MIAC year to date through March had brokered at least five agency MSR bulk offerings valued in total at $8.8 billion, according to bid documents, including a $6.2 billion transaction in January and a $1.9 billion deal in March. MIAC has three additional agency MSR deals already on the market in April valued in total at about $6 billion.

“We’re also releasing a $1.8 billion [MSR] deal and a $3.6 billion deal,” Carnes added. “The 1.8 billion should come out later this week, and then we may push the 3.6 billion offering into next week. 

“So those are all coming to market within the next week and a half. …The volumes are just incredible.”

Carnes said the buyers in the market for these MSR packages include banks putting their deposits to work and well-capitalized nonbanks. 

Data provided by New York-based mortgage-data analytics firm Recursion, shows that year to date through the first week of April some $255 billion in agency MSRs were transferred between institutions, with nonbanks being both the leading purchasers and sellers.  

Banks acquired about $66 billion in agency MSRs sold by nonbanks ($54.1 billion) and other banks ($11.9 billion), Recursion’s data shows. Nonbanks acquired $188.6 billion in agency MSRs sold by other nonbanks ($179.1 billion) and banks ($9.5 billion).

The top MSR buyers over the period, according to Recursion’s data, were J.P. Morgan Chase, $39.7 billion; Lakeview Loan Servicing, $39.4 billion; Mr. Cooper, $30.6 billion and Carrington Mortgage Services, $24.5 billion. 

The leading MSR sellers over the first three months of 2022 included United Wholesale Mortgage, $25.9 billion to J.P. Morgan and $16.5 billion to Matrix Financial Services Corp.; Rocket Mortgage, $25 billion to Lakeview and $5 billion to Carrington; Freedom Mortgage, $22.2 billion in MSRs sold to three separate lenders, including $7.1 billion to Rocket; and Homepoint, $12.8 billion transferred to Freedom — which also was the leading MSR purchaser in 2021 at $143.4 billion in MSRs acquired. 

The MSR package sizes reflect the value of the underlying book of mortgages being serviced, not the actual sales price.
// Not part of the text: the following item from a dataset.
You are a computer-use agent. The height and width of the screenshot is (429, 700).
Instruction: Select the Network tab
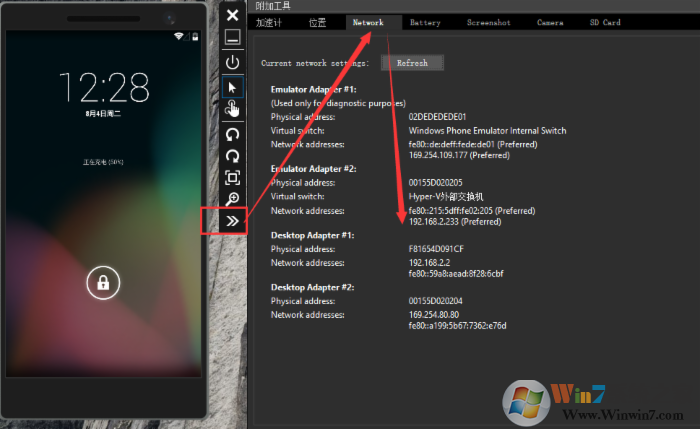coord(368,22)
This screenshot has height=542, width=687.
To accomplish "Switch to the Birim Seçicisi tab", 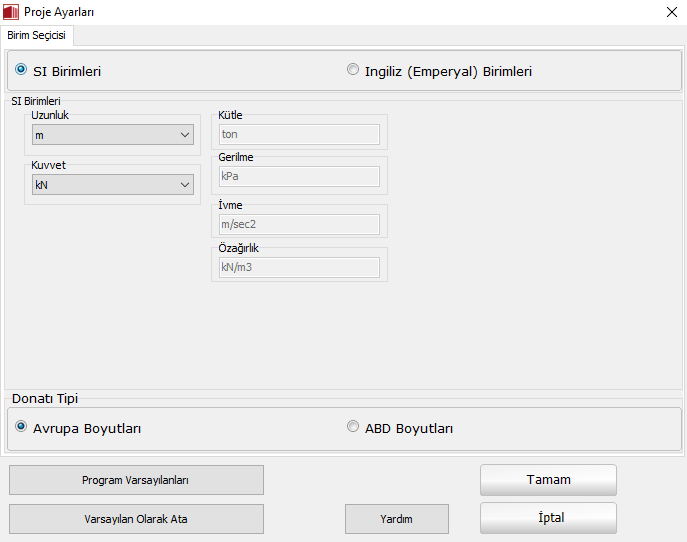I will tap(37, 35).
In addition, the Recursion servicing-rights data reflect the agency-recorded transfer period and balance, not necessarily publicly announced sales volumes and dates.

“The tide is turning because you’re looking at origination revenue declining due to higher rates and lack of inventory,” Carnes said. “But as an offset to that, you’re seeing MSR values rise, and some firms are choosing to lock in those gains, while other firms are choosing to hold onto them [the MSRs] and rely on that revenue to help keep the lights on so to speak.”
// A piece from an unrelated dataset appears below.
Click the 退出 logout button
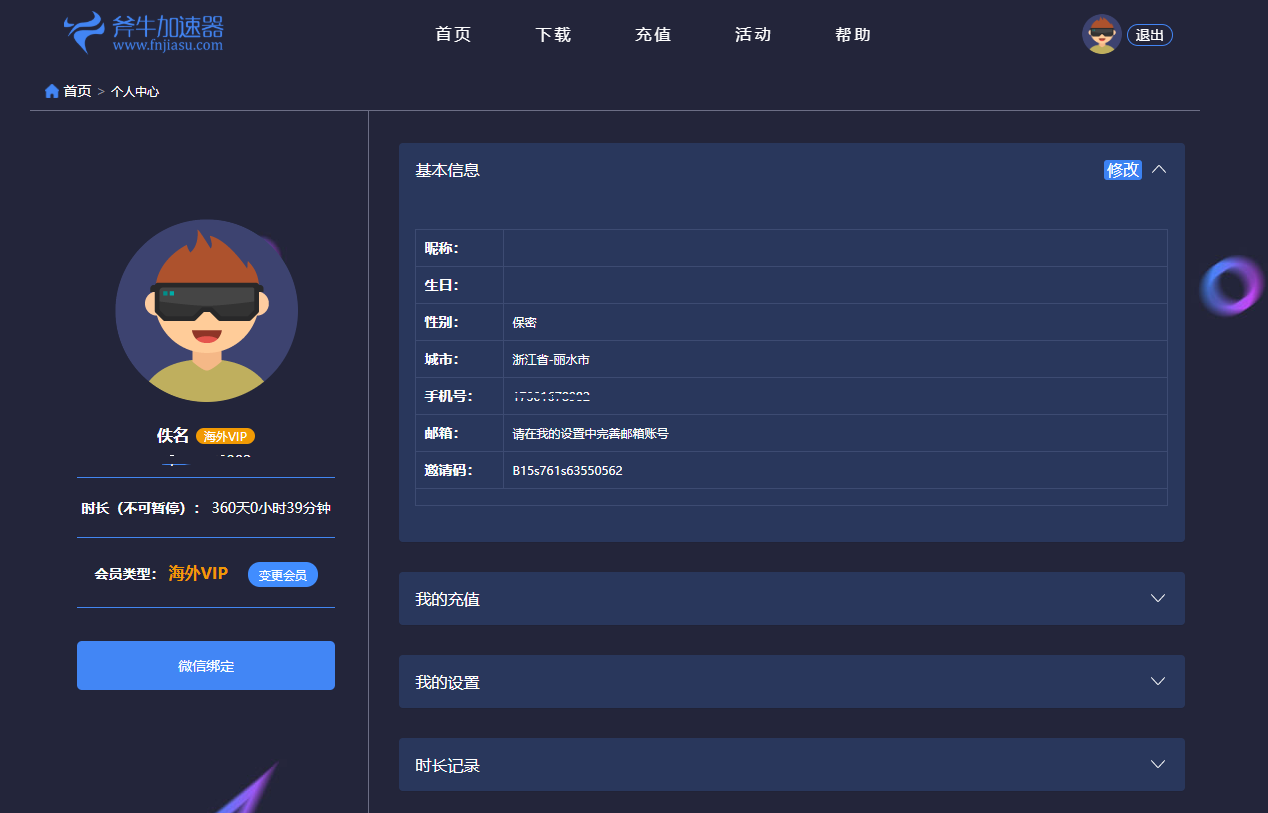Image resolution: width=1268 pixels, height=813 pixels. pyautogui.click(x=1149, y=35)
Carnes and Piercy said, however, that there is a floor for the prepayment rate on mortgages that ultimately will affect the upward momentum of MSR values. Lower-rate mortgages at 3%, they explained, are no more likely to refinance (repay) if the prevailing rate is at 4.8% versus 5.3%, for example.

“Yes, we could see pricing begin to hit its ceiling when looking at just prepayment curves,” Piercy said. “For instance, most 2020 and 2021 conventional vintage [MSR packages involving mortgages at 3% rates or lower] have seen lifetime [prepayment] speeds drop to as low as 6% or 7% and more typically 8%. 

“The standard life of a mortgage asset without [rate-driven] refinance pressure is typically 8% over the history of data, simply due to relocation, divorce, death, etc.” 

That doesn’t’ mean MSR values are declining for those MSR offerings involving legacy loans, it just means “the rate of value-add starts to level off after a period of time, after interest rates [on older mortgages] are so far below prevailing market rates,” Carnes added.

“You hit a floor on what people will assume for their prepays because you’re going to what’s called normal turnover,” he said. “That said, I believe the next couple of quarters will be very strong for transactions.”